Agent Instructions

This project uses bd (beads) for issue tracking and canopy for parallel agent orchestration.

Run bd onboard to learn beads, and canopy help to learn the orchestrator.

IMPORTANT: Filing vs Implementing

When the user asks to "file beads", "file issues", "create tickets", or similar phrasing, STOP after filing. You may investigate to understand the problem, but once the bead is created with bd create, you are DONE. Do NOT proceed to implement or fix.

"file a bead for X" → investigate if needed, bd create, then stop
"create tickets for these bugs" → bd create for each, then stop
"track this as an issue" → bd create, then stop

If the user wants implementation, they will say "fix", "implement", "resolve", or explicitly ask you to work on it.

Git Setup

Before any git operations, verify identity is configured:

git config user.name && git config user.email  # Must both exist

If missing, check ~/.gitconfig or set locally for this repo.

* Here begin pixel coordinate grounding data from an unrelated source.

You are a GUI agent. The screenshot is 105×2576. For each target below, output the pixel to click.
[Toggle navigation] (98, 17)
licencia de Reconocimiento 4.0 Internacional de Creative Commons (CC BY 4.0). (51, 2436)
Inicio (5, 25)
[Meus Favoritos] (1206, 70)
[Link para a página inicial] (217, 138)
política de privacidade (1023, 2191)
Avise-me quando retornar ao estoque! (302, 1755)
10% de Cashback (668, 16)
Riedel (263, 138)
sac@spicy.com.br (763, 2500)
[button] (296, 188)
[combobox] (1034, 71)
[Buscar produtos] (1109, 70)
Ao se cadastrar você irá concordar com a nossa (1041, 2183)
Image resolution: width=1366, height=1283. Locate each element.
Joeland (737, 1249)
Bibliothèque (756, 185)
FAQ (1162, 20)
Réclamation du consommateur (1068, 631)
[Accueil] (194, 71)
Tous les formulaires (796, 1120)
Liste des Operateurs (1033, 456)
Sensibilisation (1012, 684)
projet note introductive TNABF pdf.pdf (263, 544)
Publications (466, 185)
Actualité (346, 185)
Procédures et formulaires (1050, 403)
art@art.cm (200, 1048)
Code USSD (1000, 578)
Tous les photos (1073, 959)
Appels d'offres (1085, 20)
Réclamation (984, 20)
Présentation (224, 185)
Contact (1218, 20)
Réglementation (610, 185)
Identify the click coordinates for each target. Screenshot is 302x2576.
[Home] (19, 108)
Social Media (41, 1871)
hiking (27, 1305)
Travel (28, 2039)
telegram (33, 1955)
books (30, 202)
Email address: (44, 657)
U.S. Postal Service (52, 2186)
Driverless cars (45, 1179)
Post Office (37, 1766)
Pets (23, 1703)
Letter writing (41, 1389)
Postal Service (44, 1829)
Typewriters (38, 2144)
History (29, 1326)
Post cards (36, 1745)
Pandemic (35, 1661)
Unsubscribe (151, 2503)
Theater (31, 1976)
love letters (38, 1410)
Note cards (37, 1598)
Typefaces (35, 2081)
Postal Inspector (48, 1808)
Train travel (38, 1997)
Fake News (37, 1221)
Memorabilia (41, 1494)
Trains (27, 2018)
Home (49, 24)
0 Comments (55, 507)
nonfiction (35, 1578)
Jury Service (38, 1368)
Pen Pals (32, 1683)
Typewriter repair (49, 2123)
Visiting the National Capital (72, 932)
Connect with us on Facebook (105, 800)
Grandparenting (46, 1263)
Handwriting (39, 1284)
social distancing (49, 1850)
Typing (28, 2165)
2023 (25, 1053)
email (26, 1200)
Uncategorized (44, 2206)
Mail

Use plain git commands—the working directory is already set, so -C is unnecessary.

Commit Standards

Format: type: concise description (feat, fix, refactor, test, docs, chore)
Reference bead ID when relevant: fix(canopy-abc): description
Run go test ./... before committing code changes
Run go build ./... to verify compilation (enforced by pre-commit hook)

Beads API Invariant

Canopy treats beads as a minimal issue tracker with dependencies. It MUST NOT depend on:

Gates (human, timer, gh:*, bead)
Formulas or workflow automation
Watchers or notifications
GitHub integration
Cross-rig (gastown) references
Any field not in the core schema

Core Schema (canopy may use)

type Task struct {
    ID          string   `json:"id"`
    Title       string   `json:"title"`
    Description string   `json:"description,omitempty"`
    Type        string   `json:"type,omitempty"`        // bug, feature, task, chore
    Priority    int      `json:"priority,omitempty"`    // 0-4
    Status      string   `json:"status,omitempty"`      // open, in_progress, closed, deferred
    Labels      []string `json:"labels,omitempty"`
    Assignee    string   `json:"assignee,omitempty"`
    Blockers    []string `json:"blockers,omitempty"`    // Dependency IDs
    UpdatedAt   string   `json:"updated_at,omitempty"`
}

Task Selection (Strict)

Canopy filters tasks using ONLY these fields:

priority - numeric range (0-4)
type - exact match (bug, feature, task, chore)
labels - set membership
assignee - exact match or empty

No fuzzy/natural language filtering. The --prompt flag is deprecated.

Commands (canopy may use)

bd ready                    # Actionable work (open, unblocked)
bd ready --priority 2       # Filter by max priority
bd ready --type bug         # Filter by type
bd list --status=open       # Query by status
bd show <id>                # Task details
bd update <id> --status=X   # Change status
bd close <id>               # Complete
bd close <id> --reason="X"  # Complete with reason
bd dep add <a> <b>          # a depends on b
bd sync                     # Git sync

Reference: https://github.com/jzila/beads-protocol

Git Hooks

The pre-commit hook (scripts/hooks/pre-commit) enforces:

Go build check: Runs go build ./... when .go files are staged
Beads sync: Flushes pending beads changes to JSONL

Install hooks after cloning:

cp scripts/hooks/pre-commit .git/hooks/pre-commit && chmod +x .git/hooks/pre-commit

Or use devenv which automatically installs hooks on shell entry.

Error Handling Guidelines

See pkg/errors/errors.go for defined error types and full guidelines.

Core Rules

Always wrap errors with context using fmt.Errorf("context: %w", err):

// Good
if err := doSomething(); err != nil {
    return fmt.Errorf("failed to do something: %w", err)
}

// Bad - loses context
if err := doSomething(); err != nil {
    return err
}

Never silently swallow errors. If you can't return an error, log it:

// Good - explicit about ignoring
_ = optionalCleanup() // Non-fatal: cleanup is best-effort

// Good - log non-fatal errors
if err := cleanup(); err != nil && verbose {
    fmt.Fprintf(os.Stderr, "warning: cleanup failed: %v\n", err)
}

// Bad - silent failure
cleanup()

Use sentinel errors for programmatic handling:

import "github.com/jzila/canopy/pkg/errors"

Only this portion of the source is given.